▸ **Material for this exercise**:
▬▬▬▬▬▬▬▬▬▬

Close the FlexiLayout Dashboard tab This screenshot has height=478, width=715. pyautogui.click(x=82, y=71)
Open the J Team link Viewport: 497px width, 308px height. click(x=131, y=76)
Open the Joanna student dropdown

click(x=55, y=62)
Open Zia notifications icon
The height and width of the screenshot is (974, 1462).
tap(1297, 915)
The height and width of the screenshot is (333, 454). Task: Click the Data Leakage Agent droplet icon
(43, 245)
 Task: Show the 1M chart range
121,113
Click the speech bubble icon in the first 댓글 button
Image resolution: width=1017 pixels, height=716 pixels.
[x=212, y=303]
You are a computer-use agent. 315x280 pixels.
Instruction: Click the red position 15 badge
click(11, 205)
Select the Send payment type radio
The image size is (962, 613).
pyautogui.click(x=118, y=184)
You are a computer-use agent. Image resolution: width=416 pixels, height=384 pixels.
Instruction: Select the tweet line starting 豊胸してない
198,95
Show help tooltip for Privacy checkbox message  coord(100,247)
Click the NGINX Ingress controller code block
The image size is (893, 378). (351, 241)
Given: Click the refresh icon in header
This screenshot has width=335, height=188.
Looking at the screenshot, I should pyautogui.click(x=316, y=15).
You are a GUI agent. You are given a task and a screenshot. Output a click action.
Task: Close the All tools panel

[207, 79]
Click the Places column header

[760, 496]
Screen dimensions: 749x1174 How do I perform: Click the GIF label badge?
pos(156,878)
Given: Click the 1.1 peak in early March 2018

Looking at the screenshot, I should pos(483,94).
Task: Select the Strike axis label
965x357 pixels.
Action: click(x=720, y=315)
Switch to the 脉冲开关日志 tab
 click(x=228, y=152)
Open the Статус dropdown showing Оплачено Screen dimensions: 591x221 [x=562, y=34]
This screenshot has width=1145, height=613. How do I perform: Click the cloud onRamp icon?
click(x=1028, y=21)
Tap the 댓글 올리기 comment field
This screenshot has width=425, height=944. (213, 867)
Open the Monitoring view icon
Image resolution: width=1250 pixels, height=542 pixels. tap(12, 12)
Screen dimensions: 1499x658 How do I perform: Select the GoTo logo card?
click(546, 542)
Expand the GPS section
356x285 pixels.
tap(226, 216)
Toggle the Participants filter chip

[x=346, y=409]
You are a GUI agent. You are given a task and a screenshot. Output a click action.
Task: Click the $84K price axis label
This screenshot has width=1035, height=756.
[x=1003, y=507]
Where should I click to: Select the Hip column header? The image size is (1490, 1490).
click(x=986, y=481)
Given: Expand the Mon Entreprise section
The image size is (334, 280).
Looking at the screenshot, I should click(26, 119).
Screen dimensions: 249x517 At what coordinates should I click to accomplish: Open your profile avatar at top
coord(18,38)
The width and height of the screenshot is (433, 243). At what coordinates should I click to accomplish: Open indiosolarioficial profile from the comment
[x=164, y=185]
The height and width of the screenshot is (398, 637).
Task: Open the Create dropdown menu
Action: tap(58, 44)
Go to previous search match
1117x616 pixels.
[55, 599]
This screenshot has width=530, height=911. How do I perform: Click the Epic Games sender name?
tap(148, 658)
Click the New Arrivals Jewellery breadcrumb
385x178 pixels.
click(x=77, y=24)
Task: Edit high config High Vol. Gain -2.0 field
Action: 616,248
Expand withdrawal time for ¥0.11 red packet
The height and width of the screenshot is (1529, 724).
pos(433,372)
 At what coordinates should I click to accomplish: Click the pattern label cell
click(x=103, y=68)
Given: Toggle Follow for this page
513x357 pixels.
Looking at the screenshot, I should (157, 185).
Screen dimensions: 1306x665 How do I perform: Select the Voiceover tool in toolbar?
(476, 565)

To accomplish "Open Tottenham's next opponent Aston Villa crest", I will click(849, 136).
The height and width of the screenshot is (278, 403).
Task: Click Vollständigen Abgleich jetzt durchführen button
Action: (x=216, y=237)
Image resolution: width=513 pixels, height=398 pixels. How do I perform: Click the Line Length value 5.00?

▬▬▬▬▬▬▬▬▬▬

▸ **What to do**: Can you reproduce every one of the lines above verbatim, from first to last?

▸ **Exercise response**:
Close the FlexiLayout Dashboard tab This screenshot has height=478, width=715. pyautogui.click(x=82, y=71)
Open the J Team link Viewport: 497px width, 308px height. click(x=131, y=76)
Open the Joanna student dropdown

click(x=55, y=62)
Open Zia notifications icon
The height and width of the screenshot is (974, 1462).
tap(1297, 915)
The height and width of the screenshot is (333, 454). Task: Click the Data Leakage Agent droplet icon
(43, 245)
 Task: Show the 1M chart range
121,113
Click the speech bubble icon in the first 댓글 button
Image resolution: width=1017 pixels, height=716 pixels.
[x=212, y=303]
You are a computer-use agent. 315x280 pixels.
Instruction: Click the red position 15 badge
click(11, 205)
Select the Send payment type radio
The image size is (962, 613).
pyautogui.click(x=118, y=184)
You are a computer-use agent. Image resolution: width=416 pixels, height=384 pixels.
Instruction: Select the tweet line starting 豊胸してない
198,95
Show help tooltip for Privacy checkbox message  coord(100,247)
Click the NGINX Ingress controller code block
The image size is (893, 378). (351, 241)
Given: Click the refresh icon in header
This screenshot has width=335, height=188.
Looking at the screenshot, I should pyautogui.click(x=316, y=15).
You are a GUI agent. You are given a task and a screenshot. Output a click action.
Task: Close the All tools panel

[207, 79]
Click the Places column header

[760, 496]
Screen dimensions: 749x1174 How do I perform: Click the GIF label badge?
pos(156,878)
Given: Click the 1.1 peak in early March 2018

Looking at the screenshot, I should pos(483,94).
Task: Select the Strike axis label
965x357 pixels.
Action: click(x=720, y=315)
Switch to the 脉冲开关日志 tab
 click(x=228, y=152)
Open the Статус dropdown showing Оплачено Screen dimensions: 591x221 [x=562, y=34]
This screenshot has width=1145, height=613. How do I perform: Click the cloud onRamp icon?
click(x=1028, y=21)
Tap the 댓글 올리기 comment field
This screenshot has width=425, height=944. (213, 867)
Open the Monitoring view icon
Image resolution: width=1250 pixels, height=542 pixels. tap(12, 12)
Screen dimensions: 1499x658 How do I perform: Select the GoTo logo card?
click(546, 542)
Expand the GPS section
356x285 pixels.
tap(226, 216)
Toggle the Participants filter chip

[x=346, y=409]
You are a GUI agent. You are given a task and a screenshot. Output a click action.
Task: Click the $84K price axis label
This screenshot has width=1035, height=756.
[x=1003, y=507]
Where should I click to: Select the Hip column header? The image size is (1490, 1490).
click(x=986, y=481)
Given: Expand the Mon Entreprise section
The image size is (334, 280).
Looking at the screenshot, I should click(26, 119).
Screen dimensions: 249x517 At what coordinates should I click to accomplish: Open your profile avatar at top
coord(18,38)
The width and height of the screenshot is (433, 243). At what coordinates should I click to accomplish: Open indiosolarioficial profile from the comment
[x=164, y=185]
The height and width of the screenshot is (398, 637).
Task: Open the Create dropdown menu
Action: tap(58, 44)
Go to previous search match
1117x616 pixels.
[55, 599]
This screenshot has width=530, height=911. How do I perform: Click the Epic Games sender name?
tap(148, 658)
Click the New Arrivals Jewellery breadcrumb
385x178 pixels.
click(x=77, y=24)
Task: Edit high config High Vol. Gain -2.0 field
Action: 616,248
Expand withdrawal time for ¥0.11 red packet
The height and width of the screenshot is (1529, 724).
pos(433,372)
 At what coordinates should I click to accomplish: Click the pattern label cell
click(x=103, y=68)
Given: Toggle Follow for this page
513x357 pixels.
Looking at the screenshot, I should (157, 185).
Screen dimensions: 1306x665 How do I perform: Select the Voiceover tool in toolbar?
(476, 565)

To accomplish "Open Tottenham's next opponent Aston Villa crest", I will click(849, 136).
The height and width of the screenshot is (278, 403).
Task: Click Vollständigen Abgleich jetzt durchführen button
Action: (x=216, y=237)
Image resolution: width=513 pixels, height=398 pixels. How do I perform: Click the Line Length value 5.00?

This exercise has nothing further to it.